EXERCISE 1 =>
In the progress bar thread, why does Dan203 suggest changing the sound option to PCM? Answer in one to three sentences.
EXERCISE 2 =>
Reproduce the part of the progress bar thread between "I read about" and "this on a Bolt?", inclusive.
EXERCISE 3 =>
According to the progress bar thread, what remote key sequence did JayMan747 read would remove the progress bar quicker?

PASSAGE PROVIDED =>
= = = = =

# Progress Bar - quicker fade out



## JayMan747 (Nov 10, 2008)

I read about a remote key sequence that will remove the progress bar quicker:

_Select, Play, Select, Pause, Select_

I tried this, but do not see a difference. Has anyone done this on a Bolt?
If so, do I have the right code sequence?

Thanks,
JayMan


----------



## Dan203 (Apr 17, 2000)

I just tested it and it works.

It can be trickier to enter these codes with QuickMode since it's Play, Select. I've found it's easiest to do when a show first starts playing and all the stuff is still on screen.

If you change the sound option to PCM then it's easier to tell if it succeeds since it makes a 3 chime sound. Although in this case it caused the TiVo UI to reboot or something because after I entered it I got the chimes, then the screen went black, then I got the please wait screen like after the TiVo first boots up but before the UI loads. (weird)


----------



## sluciani (Apr 21, 2003)

Dan203 said:


> I just tested it and it works.
> 
> It can be trickier to enter these codes with QuickMode since it's Play, Select. I've found it's easiest to do when a show first starts playing and all the stuff is still on screen.
> 
> If you change the sound option to PCM then it's easier to tell if it succeeds since it makes a 3 chime sound. Although in this case it caused the TiVo UI to reboot or something because after I entered it I got the chimes, then the screen went black, then I got the please wait screen like after the TiVo first boots up but before the UI loads. (weird)

= = = = =

ENTRIES SUPPLIED =>
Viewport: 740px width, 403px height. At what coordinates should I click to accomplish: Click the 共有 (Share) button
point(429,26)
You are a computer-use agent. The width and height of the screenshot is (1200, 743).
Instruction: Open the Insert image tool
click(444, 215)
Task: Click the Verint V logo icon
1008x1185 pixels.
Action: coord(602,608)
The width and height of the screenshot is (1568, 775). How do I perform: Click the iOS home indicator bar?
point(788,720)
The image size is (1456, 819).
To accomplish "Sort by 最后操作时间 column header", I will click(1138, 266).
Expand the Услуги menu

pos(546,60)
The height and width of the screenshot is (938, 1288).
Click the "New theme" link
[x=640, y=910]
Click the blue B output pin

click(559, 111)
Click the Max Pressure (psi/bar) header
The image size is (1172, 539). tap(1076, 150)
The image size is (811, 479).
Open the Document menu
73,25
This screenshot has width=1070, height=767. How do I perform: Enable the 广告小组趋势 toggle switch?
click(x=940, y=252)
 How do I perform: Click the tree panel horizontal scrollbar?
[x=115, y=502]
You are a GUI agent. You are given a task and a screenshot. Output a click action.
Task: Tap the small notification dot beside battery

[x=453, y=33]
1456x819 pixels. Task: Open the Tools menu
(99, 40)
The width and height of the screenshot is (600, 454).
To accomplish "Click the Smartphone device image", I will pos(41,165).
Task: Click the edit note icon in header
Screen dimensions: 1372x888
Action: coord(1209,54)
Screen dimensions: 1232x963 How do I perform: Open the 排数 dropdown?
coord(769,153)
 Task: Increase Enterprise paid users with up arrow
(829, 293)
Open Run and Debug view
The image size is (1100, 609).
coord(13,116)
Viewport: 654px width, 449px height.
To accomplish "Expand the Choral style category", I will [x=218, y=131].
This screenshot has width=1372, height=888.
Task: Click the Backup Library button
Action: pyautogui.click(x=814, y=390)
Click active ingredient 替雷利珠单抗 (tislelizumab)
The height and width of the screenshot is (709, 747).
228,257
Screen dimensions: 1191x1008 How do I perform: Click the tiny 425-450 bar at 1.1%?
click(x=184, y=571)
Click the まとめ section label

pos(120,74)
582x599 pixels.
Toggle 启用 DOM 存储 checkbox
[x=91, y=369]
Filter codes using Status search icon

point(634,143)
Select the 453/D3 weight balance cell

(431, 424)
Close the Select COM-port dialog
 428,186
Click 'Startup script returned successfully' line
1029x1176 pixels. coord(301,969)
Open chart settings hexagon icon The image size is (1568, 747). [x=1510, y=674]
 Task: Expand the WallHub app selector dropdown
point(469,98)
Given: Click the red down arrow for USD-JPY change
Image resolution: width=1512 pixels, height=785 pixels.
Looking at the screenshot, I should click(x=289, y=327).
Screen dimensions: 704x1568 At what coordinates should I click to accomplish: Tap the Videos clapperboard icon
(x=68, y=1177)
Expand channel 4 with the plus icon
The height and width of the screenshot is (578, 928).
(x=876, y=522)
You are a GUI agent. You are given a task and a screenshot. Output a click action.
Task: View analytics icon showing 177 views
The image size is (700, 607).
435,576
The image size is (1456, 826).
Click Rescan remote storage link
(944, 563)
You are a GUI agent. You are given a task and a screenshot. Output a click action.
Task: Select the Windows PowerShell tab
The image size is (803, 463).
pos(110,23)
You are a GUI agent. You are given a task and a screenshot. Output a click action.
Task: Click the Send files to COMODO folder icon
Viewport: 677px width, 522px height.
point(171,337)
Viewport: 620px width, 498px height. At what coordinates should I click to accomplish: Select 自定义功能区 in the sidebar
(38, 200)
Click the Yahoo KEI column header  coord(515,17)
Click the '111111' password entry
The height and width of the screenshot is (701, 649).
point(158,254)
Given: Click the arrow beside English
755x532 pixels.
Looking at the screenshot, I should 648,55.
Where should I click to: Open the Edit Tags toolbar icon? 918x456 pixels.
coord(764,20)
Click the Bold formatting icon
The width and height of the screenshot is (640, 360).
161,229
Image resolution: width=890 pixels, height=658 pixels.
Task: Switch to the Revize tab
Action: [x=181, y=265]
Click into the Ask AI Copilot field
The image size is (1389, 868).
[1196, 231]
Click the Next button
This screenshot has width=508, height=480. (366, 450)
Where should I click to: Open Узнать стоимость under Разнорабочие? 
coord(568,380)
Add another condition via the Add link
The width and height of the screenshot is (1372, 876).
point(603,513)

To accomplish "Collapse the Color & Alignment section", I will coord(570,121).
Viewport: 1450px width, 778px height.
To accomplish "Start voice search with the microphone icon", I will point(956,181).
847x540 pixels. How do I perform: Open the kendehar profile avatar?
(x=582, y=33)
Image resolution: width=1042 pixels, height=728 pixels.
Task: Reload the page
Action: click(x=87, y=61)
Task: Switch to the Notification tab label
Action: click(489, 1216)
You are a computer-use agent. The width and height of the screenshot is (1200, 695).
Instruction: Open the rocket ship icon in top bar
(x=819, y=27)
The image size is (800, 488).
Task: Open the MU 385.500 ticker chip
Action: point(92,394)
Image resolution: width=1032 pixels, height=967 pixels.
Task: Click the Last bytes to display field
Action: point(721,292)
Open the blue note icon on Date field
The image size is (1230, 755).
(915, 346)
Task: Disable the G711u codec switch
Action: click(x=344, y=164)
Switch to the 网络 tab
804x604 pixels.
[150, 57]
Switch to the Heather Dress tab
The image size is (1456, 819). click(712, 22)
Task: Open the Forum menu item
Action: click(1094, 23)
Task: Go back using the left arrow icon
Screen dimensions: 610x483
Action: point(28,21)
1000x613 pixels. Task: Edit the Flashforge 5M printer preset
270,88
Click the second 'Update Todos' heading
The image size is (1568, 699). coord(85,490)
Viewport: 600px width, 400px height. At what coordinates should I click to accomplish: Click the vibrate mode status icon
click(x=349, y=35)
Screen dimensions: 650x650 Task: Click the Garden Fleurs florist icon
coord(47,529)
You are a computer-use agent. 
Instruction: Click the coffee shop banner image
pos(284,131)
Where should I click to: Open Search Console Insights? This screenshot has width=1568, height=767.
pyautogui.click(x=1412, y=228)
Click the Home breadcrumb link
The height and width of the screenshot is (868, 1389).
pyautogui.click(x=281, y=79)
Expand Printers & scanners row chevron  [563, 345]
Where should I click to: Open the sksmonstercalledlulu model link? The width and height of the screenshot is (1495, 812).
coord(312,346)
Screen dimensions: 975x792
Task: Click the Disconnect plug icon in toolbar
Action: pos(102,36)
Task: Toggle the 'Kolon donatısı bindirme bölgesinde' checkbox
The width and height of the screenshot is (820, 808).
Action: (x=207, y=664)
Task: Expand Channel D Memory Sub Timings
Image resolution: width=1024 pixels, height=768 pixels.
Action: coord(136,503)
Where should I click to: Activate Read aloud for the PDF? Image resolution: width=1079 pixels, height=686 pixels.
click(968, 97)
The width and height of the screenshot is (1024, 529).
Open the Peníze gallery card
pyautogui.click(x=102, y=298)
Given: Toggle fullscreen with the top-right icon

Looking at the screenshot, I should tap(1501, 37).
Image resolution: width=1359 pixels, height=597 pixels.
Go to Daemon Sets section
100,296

= = = = =

TASK OUTPUT 1 =>
With the sound option set to PCM, a successfully entered code makes a three-chime sound. That makes it easier to tell whether the code worked.

TASK OUTPUT 2 =>
I read about a remote key sequence that will remove the progress bar quicker:

_Select, Play, Select, Pause, Select_

I tried this, but do not see a difference. Has anyone done this on a Bolt?

TASK OUTPUT 3 =>
Select, Play, Select, Pause, Select.